If a CEO is forking over a cool million a year [in fees for his luxury suite at the stadium] to wheel and deal new clients, he or she isn’t the least bit interested in bumping elbows with bleacher-seat fans. The last person these people would want in their private room is a fanatic who paints his face and hollers obscenities at the officials. (Ironically, a team’s most loyal fans are often those least likely to be able to afford such luxurious accommodations.)59
As for the working-class fans who have been priced out of their erstwhile gathering place: Maybe they will be able to keep the tradition of festive fandom alive within the sports bars, which have proliferated within the United States to the point where it is hard to find a bar without team paraphernalia and multiple large-screen TVs permanently tuned to the sports channels. Or maybe, like the folk football and footraces of centuries ago, the colorful traditions of late-twentieth-century sports fandom will be lost forever—at least to the class of people who invented them.
Conclusion:
The Possibility of Revival
As we saw at the beginning of this book, nineteenth-century Protestant reformers sometimes sought to shame European carnival-goers by imagining
the reaction of a converted “Hottentot” to such unseemly goings-on.
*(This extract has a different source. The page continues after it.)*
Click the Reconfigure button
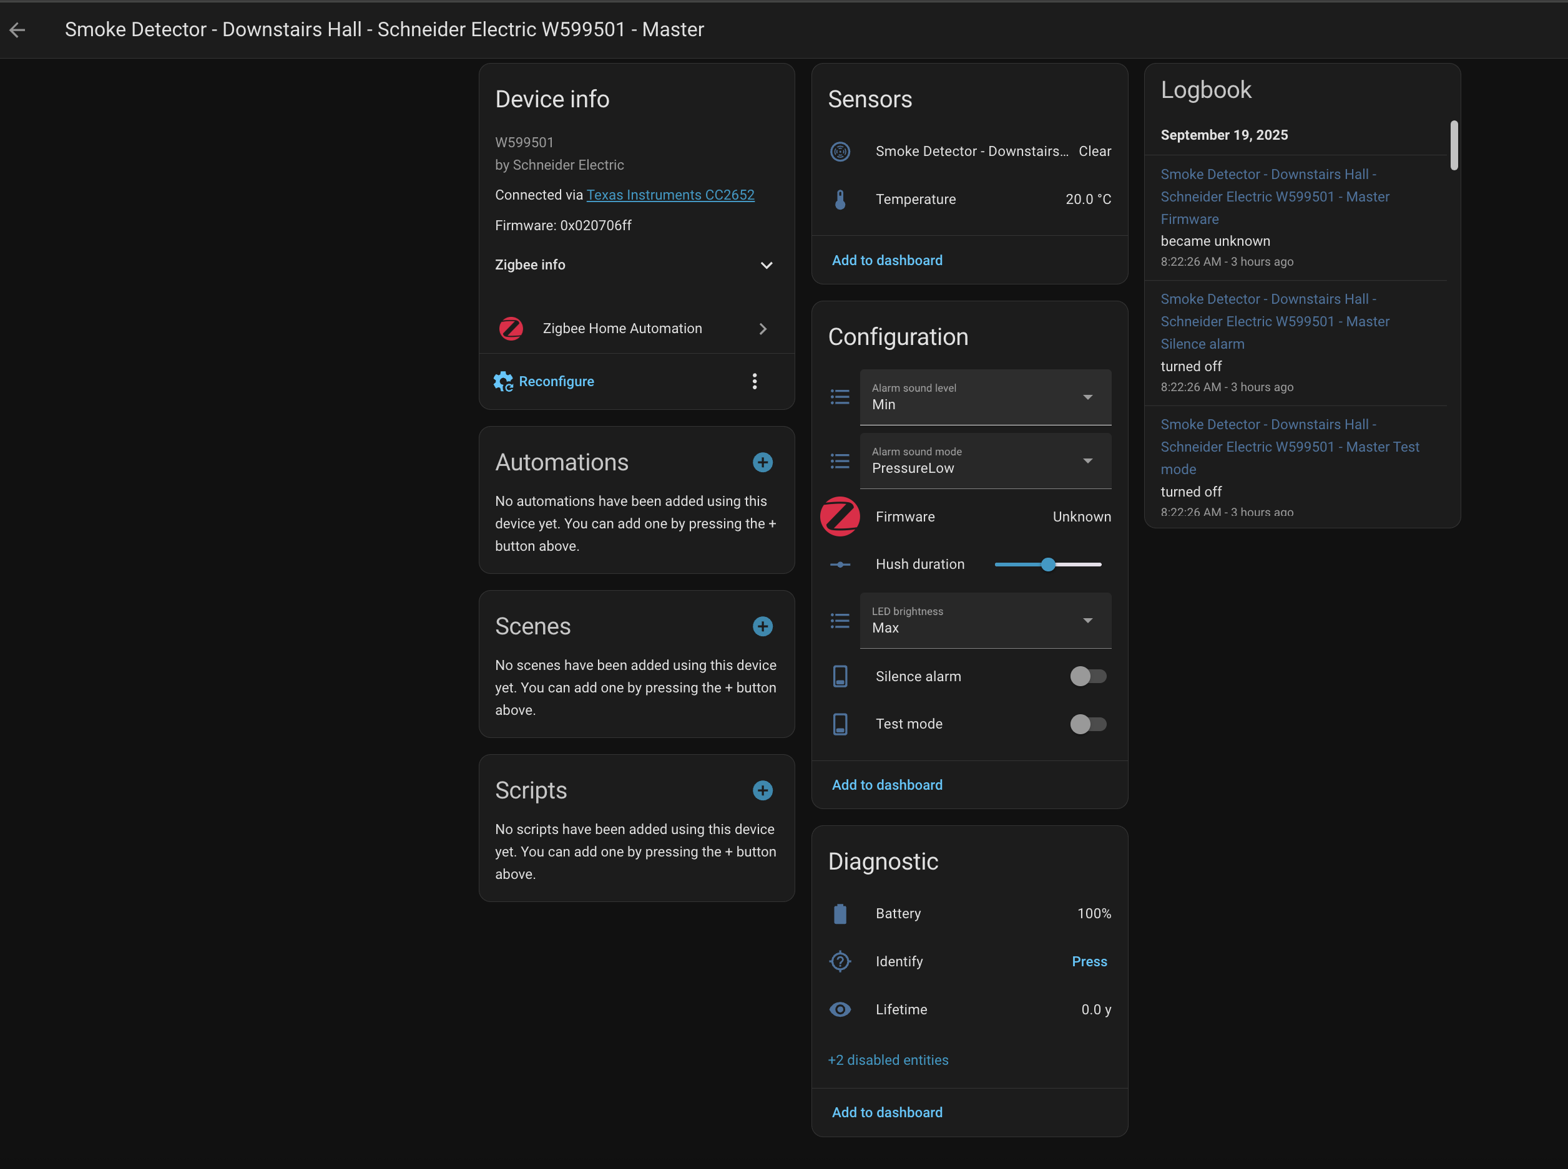Screen dimensions: 1568x1169 pos(544,381)
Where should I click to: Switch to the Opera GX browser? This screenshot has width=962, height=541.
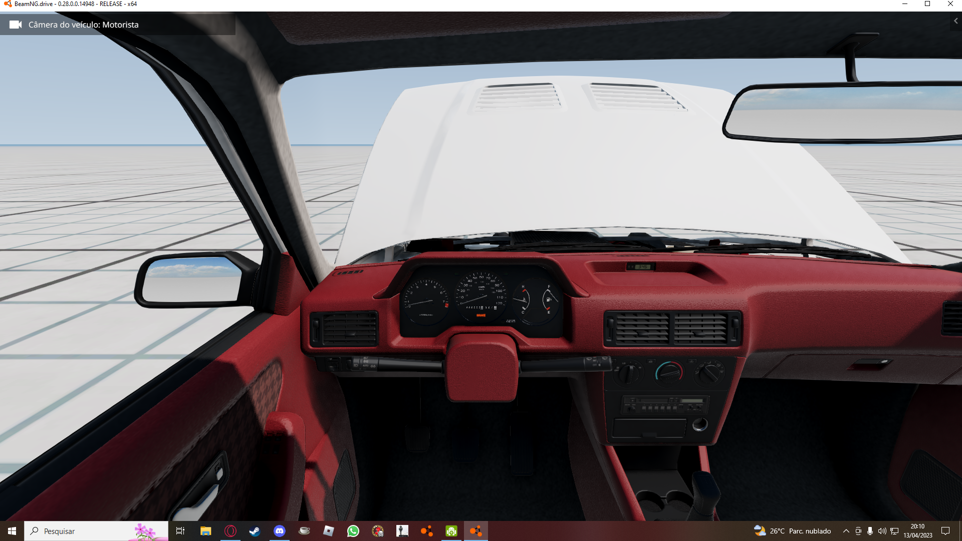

The converted “savage” would, in these fanciful accounts, be disgusted to find supposedly civilized Christians dancing, masking, and cavorting in public exactly like his unconverted brethren at home. But the more interesting case would be that of an unconverted “savage” plopped down in the modern urban world—say, an eighteenth-century indigenous Australian, Plains Indian, or resident of New Guinea—transported into midtown Manhattan just as the lunch-hour crowds are hitting the street.
He will necessarily be dumbfounded by flashing lights, automobiles, and the near-complete replacement of trees and grass by a built environment. But leaving aside the technological futureshock, with all its comic possibilities, what will amaze him most is the size of the crowd he finds himself in: as many people, within a block or so, as he has ever seen together in his life, and then only at the annual gatherings of his tribe, where several hundred people might come together at a time, for days of dancing, feasting, and other carnival-like activities.
In his experience, a crowd is the raw material for festivity, and a large crowd is the making of more intense and creative festivity than anything that can be generated in his own band of a few dozen people. For a moment, the prevalence of face paint on the New Yorkers and—from our “savage’s” point of view—their universal “costuming” may fool him into thinking he has emerged into a similar kind of festivity, but the facial expressions of the people around him will immediately belie this supposition. The faces are closed, unsmiling, intent on unknown missions, wary of eye contact. Whatever these people are doing, they are not celebrating. And this will be the biggest shock to him: their refusal, or inability, to put this abundant convergence of humanity to use for some kind of celebration.